Assuming arguendo that the Dove and Bounds decisions were properly introduced into evidence, the trial court did not abuse its discretion in denying the application of the collateral estoppel in this case.

The Supreme Court of Texas addressed the problems which arise when complex litigation involving multiple suits and Mary Carter agreements occurs. Scurlock, 724 S.W.2d at 1. The Dove case involved a Mary Carter agreement. The Court in Scurlock, held that whether to allow collateral estoppel and issue preclusion based upon findings in a prior trial when a Mary Carter agreement is present is within the discretion of the trial court subject to that court's consideration of the "fairness factors" outlined in Parklane Hosiery Co., Inc. v. Shore, 439 U.S. 322, 331, 99 S.Ct. 645, 652, 58 L.Ed.2d 552 (1979). Id. at 7. The existence of a Mary Carter agreement does not prevent issue preclusion, but the trial court is to exercise its sound discretion. Id. The test for abuse of discretion is whether the trial court acted without reference to any guiding rules and principles. Downer v. Aqua-Marine Operators, Inc., 701 S.W.2d 238, 241-42 (Tex. 1985). Pierce v. Gillespie, 761 S.W.2d 390, 398 (Tex.App. — Corpus Christi 1988, no writ) (Opinion on motion for rehearing). The pertinent guiding rules and principles here are found in Parklane Hosiery, 439 U.S. at 331, 99 S.Ct. at 651. They are:

(1) Whether use of collateral estoppel will reward a plaintiff who could have joined in the previous action but chose to "wait and see" in the hope that the first action by another plaintiff would result in a favorable judgment;

(2) Whether the defendant in the first action had the incentive to litigate the previous suit fully and vigorously;

(3) Whether the second action affords the defendant procedural opportunities unavailable in the first action that could readily cause a different result; and

(4) Whether the judgment in the first action is inconsistent with any previous decision.

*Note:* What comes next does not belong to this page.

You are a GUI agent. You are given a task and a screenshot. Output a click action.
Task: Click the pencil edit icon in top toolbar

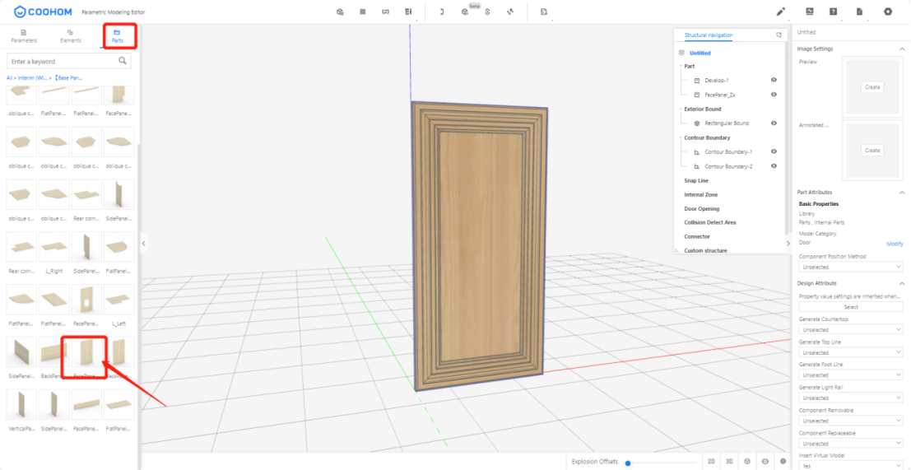tap(781, 12)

That a trial judge decides a matter within his discretion differently than another judge would have in a similar circumstance does not demonstrate abuse of discretion. Pierce, at 398.

As applied to the instant case, we cannot say from the record that the trial court's decision was arbitrary. See Simon v. York Crane and Rigging Co. Inc., 739 S.W.2d 793 (Tex. 1987).

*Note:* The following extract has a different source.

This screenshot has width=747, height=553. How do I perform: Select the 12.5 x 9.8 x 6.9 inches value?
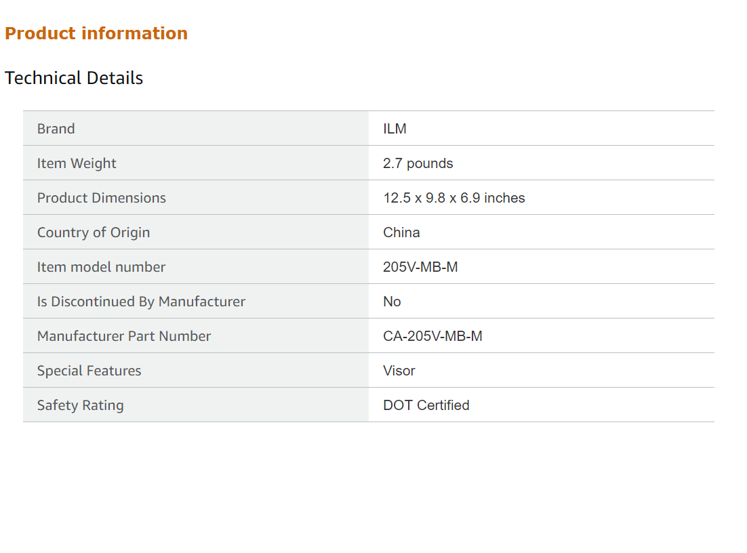(453, 198)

In the Bounds suit, the defendants were Scurlock and Lewis. Bounds was the plaintiff, while in the action before us, he is a defendant. The outcome of his action differed from the outcome of Dove's in Matagorda County in that the jury found Bounds 100 percent negligent. In the Dove suit, the jury found that Bounds was a borrowed servant of MoPac and that MoPac was for the first time 90 percent negligent. Additionally, in this case, the court asked the jury to consider the negligence of each defendant independently of the others. Thus, the Bounds and Dove decisions involve different parties and determinations of fault. Under the circumstances, we cannot say the trial court was compelled to adopt the liability findings of the prior Bounds trial and the borrowed servant findings in the Dove trial. These facts were evaluated by the trial court under the Parklane guidelines. Thus, The trial court did not abuse its discretion. Point of error one is overruled.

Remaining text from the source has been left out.